Sunday, December 22, 2024

Juárez swamped with migrants; over 1,000 arrived in just 4 days this week

International migrants and Mexicans who have been deported from the United States are flooding into Ciudad Juárez, Chihuahua, placing a heavy strain on local resources.

More than 1,000 migrants arrived in the northern border city this week, 95% of whom are Cubans who were previously stranded in Chiapas as they waited to be issued with transit visas.

Enrique Valenzuela, director of the State Population Commission (Coespo), said that an average of 62 migrants arrived daily in Juárez during January and February but the number spiked to 110 in March.

This week, 260 migrants arrived on Monday, 252 on Tuesday, 350 on Wednesday and 177 yesterday, adding up to a total of 1,039.

Since October, more than 12,000 migrants have arrived in Ciudad Juárez, and at least 3,200 remain in the city.

Most faced – or continue to face – long waits to request asylum due to the introduction of a “metering” system that limits the number of cases United States immigration authorities will hear on a daily basis.

While the number of would-be asylum seekers arriving in Juárez is on the rise, so too is the number of people sent to the border city by United States authorities.

According to Coespo, there were 1,300 repatriations to Ciudad Juárez in each of January and February but in March the figure increased to 1,800.

In light of the situation, municipal authorities are asking state governments to cover the costs of returning Mexican deportees to their places of origin.

“[Mayor Héctor Armando Cabada] is talking to all the states so that they support their fellow citizens; we can’t leave them here,” said municipal human rights director Rogelio Pinal.

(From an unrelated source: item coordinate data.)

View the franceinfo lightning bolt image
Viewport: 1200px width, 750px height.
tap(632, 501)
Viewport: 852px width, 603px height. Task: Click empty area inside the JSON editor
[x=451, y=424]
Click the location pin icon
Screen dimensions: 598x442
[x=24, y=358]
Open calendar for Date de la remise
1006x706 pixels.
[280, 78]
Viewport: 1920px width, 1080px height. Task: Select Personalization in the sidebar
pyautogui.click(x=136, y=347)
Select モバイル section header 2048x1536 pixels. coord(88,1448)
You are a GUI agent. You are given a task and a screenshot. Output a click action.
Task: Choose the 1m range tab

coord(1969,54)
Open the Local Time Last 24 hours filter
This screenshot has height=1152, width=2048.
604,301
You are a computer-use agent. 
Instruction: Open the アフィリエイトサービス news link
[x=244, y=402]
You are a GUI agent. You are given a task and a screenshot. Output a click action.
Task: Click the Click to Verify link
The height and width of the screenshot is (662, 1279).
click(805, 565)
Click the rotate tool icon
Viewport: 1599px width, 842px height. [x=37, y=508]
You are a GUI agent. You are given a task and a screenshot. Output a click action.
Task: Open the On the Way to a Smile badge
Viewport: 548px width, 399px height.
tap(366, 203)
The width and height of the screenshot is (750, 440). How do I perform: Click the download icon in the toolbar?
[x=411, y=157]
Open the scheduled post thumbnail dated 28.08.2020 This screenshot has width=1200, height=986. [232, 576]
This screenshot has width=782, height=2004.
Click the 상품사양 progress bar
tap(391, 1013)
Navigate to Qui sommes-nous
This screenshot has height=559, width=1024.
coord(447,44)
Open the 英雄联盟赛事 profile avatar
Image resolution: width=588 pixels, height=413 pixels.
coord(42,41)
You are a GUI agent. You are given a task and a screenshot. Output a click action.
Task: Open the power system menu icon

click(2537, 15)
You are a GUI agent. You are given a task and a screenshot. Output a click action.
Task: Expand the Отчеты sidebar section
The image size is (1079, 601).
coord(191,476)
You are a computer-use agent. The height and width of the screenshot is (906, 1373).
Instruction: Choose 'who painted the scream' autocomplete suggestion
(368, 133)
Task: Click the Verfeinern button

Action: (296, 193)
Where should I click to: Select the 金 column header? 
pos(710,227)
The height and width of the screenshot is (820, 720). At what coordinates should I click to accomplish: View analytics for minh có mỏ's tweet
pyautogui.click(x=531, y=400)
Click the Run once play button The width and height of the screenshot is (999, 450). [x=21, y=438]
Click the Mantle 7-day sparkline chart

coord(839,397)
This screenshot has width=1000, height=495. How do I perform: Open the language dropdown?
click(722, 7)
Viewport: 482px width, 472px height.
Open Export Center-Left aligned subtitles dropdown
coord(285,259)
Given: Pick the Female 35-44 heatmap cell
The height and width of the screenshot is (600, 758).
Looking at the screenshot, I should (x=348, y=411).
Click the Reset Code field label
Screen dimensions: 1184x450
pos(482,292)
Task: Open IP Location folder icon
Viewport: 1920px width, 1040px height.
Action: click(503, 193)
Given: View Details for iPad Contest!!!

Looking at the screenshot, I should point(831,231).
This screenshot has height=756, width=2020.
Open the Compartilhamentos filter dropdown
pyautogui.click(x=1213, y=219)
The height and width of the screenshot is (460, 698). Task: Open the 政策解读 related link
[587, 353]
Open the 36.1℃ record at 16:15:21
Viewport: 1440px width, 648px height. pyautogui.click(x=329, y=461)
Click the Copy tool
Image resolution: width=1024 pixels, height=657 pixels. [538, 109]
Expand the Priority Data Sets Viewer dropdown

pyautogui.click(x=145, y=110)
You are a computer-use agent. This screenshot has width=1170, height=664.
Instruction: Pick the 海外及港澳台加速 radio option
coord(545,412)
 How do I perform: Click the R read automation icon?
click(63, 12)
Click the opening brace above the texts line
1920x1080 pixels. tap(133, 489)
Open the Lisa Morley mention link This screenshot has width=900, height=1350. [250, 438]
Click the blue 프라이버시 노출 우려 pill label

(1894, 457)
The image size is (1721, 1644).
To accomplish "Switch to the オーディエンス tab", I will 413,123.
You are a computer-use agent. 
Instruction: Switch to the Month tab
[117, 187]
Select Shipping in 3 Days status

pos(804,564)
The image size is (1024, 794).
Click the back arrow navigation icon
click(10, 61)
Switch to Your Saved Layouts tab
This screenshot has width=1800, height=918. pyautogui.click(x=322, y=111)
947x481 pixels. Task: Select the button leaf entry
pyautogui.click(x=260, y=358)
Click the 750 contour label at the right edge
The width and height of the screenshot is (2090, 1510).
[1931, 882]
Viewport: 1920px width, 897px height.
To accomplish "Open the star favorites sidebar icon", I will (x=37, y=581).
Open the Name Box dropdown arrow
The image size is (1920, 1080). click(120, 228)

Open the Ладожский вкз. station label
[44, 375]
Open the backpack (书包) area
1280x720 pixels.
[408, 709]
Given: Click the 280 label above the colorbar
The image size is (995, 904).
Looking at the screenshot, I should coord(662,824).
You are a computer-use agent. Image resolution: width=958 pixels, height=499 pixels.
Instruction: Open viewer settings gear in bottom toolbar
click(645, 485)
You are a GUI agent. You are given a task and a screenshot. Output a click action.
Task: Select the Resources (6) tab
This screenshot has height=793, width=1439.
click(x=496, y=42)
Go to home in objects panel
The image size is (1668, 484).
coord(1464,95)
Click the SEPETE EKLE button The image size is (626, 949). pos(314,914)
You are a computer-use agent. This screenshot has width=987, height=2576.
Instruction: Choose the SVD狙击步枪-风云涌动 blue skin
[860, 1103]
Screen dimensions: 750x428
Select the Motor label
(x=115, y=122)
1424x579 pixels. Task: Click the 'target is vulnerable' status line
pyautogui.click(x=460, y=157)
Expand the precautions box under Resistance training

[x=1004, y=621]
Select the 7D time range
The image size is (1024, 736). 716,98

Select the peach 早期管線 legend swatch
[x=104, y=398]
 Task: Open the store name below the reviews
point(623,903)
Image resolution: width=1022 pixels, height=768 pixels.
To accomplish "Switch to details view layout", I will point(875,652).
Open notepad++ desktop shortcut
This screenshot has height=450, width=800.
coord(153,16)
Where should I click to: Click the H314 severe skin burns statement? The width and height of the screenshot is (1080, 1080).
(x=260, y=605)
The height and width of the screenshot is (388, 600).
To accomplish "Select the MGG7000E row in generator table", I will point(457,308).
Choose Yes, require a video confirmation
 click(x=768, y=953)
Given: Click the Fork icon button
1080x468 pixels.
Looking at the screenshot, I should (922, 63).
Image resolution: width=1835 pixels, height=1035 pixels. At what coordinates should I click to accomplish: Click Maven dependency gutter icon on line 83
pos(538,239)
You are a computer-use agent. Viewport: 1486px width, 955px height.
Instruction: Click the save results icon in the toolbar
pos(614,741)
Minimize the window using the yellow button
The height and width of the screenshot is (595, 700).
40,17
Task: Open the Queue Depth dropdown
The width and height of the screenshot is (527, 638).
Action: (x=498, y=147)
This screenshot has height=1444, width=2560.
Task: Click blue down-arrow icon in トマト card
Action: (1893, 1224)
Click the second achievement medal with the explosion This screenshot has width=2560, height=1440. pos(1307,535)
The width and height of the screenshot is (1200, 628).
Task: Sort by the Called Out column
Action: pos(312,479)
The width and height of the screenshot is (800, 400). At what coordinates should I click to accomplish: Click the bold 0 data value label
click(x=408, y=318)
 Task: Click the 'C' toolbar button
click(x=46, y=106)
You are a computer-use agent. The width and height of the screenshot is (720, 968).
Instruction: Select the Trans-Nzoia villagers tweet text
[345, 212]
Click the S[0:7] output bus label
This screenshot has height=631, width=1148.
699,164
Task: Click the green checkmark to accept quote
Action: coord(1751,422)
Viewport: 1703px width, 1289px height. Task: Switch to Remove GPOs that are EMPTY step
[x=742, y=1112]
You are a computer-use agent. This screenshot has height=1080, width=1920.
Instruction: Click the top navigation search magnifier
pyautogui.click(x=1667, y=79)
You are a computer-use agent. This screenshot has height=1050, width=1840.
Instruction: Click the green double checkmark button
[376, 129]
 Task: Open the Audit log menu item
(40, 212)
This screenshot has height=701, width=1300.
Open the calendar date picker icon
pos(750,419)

He pointed out that many deportees arrive without any money or the legal documents they need to find work in Mexico.

Four states – Aguascalientes, Jalisco, Colima and México – have so far agreed to pay travel costs so that those deported from the United States can return to their home towns in Mexico.

The federal government allocated 10.7 million pesos (US $570,000) to a migrant support fund last year to help states cover accommodation and transportation expenses for deported Mexicans but no additional funding was provided for 2019.

Chihuahua Governor Javier Corral met with Interior Secretariat (Segob) undersecretary Zoé Robledo this week to request that the funding be reinstated.

In addition to would-be asylum seekers and deportees, non-Mexican migrants who are awaiting the outcome of their asylum requests in the United States are also being sent to Ciudad Juárez.

The United States government resumed its so-called “Remain in Mexico” policy this week after halting it for a few days following a federal court ruling.

On April 8, Judge Richard Seeborg in San Francisco blocked the Trump administration from returning asylum seekers to Mexico on the grounds that its policy “lacks sufficient protections against aliens being returned to places where they face undue risk to their lives or freedom.”

However, an appeals court last Friday overturned the ruling, allowing the U.S. government to resume the policy.

The Mexican government has rejected the “Remain in Mexico scheme,” which is officially called the Migrant Protection Protocols, although it has accepted returning migrants “for humanitarian reasons.”

United States authorities this week returned 75 migrants to Ciudad Juárez under the scheme, the newspaper El Diario reported, and almost 400 migrants, most from Central America, have now been sent to the city to wait for their asylum cases to be heard in the U.S.

Most have been staying in shelters or churches but one group of 38 migrants is currently housed in a fire station, the newspaper Reforma said.

Some have chosen to return to their countries of origin rather than waiting in Juárez with no certainty about when they will be summoned to appear in court.

However, there is some evidence that the wait will not be as long as many migrants expect, although it appears that those traveling with children are being given priority.

Francisco Javier Calvillo, a priest and director of the Casa del Migrante shelter in Ciudad Juárez, said that four families were summoned by United States authorities on Wednesday and that two women and one man – each of whom were staying in the city with a child – were called yesterday.

“They crossed [the border] and they haven’t told us anything but they haven’t returned,” he said.